Des affrontements entre manifestants et forces de l’ordre ont fait trois morts supplémentaires dans l’ouest de l’Iran, jeudi 1er janvier, selon l’agence de presse Fars, au cinquième jour de rassemblements sporadiques contre la vie chère dans plusieurs villes du pays.
« Vers 18 heures [15h30 à Paris] aujourd’hui, un groupe d’émeutiers a profité d’un rassemblement de protestation à Azna, dans la province du Lorestan (ouest), pour attaquer un commissariat de police.Trois personnes ont été tuées et 17 autres blessées lors d’affrontements » , écrit Fars, dans une référence apparente à des civils.
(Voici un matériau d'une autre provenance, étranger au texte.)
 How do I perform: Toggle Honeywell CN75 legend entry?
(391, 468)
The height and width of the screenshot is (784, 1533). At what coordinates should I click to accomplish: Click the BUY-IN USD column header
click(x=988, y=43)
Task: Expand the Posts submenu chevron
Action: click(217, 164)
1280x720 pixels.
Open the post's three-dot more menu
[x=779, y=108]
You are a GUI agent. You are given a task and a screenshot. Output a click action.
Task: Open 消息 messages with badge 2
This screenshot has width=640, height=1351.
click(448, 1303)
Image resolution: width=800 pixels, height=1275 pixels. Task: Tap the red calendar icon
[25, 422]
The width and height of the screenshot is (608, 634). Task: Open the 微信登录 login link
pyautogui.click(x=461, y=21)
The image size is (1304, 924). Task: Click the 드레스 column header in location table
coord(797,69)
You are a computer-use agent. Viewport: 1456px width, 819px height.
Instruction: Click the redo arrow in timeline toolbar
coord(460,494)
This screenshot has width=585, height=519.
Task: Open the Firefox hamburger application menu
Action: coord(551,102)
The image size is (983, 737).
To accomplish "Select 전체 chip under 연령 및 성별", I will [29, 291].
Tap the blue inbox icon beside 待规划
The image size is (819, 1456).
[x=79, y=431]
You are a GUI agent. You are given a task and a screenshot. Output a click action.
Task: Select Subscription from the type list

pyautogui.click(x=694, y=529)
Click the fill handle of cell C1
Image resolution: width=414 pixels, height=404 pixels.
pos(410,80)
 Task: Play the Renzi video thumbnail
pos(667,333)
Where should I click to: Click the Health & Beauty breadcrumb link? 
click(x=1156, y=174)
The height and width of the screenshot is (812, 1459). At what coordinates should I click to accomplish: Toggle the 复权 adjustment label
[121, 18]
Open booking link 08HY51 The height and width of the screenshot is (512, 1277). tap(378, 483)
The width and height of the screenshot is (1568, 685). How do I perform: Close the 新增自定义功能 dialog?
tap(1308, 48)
L’agence de presse avait fait état plus tôt de deux personnes tuées dans des heurts à Lordegan, une ville de 40 000 habitants située dans le sud-ouest du pays. « Certains manifestants ont commencé à jeter des pierres sur les bâtiments administratifs de la ville, dont le gouvernorat, la mosquée, la Fondation des martyrs, la mairie et des banques, avant de se diriger vers le gouvernorat », avait rapporté Fars, ajoutant que la police avait fait usage de gaz lacrymogène et qu’il y a un nombre non précisé de blessés. Deux civils avaient été tués, selon la même source.
Dans la nuit de mercredi à jeudi, un membre des forces de l’ordre a par ailleurs été tué à Kouhdasht, une commune de 90 000 habitants également dans l’ouest de l’Iran.
« Un membre du bassidj de la ville de Kouhdasht, âgé de 21 ans, a été tué cette nuit par des émeutiers alors qu’il défendait l’ordre public », a déclaré la télévision d’Etat, citant le vice-gouverneur de la province du Lorestan (Ouest), Saïd Pourali. Il s’agit de la première victime officiellement recensée depuis le début, dimanche, de ces rassemblements initialement pacifiques à Téhéran, qui se sont étendus à d’autres villes et aux universités.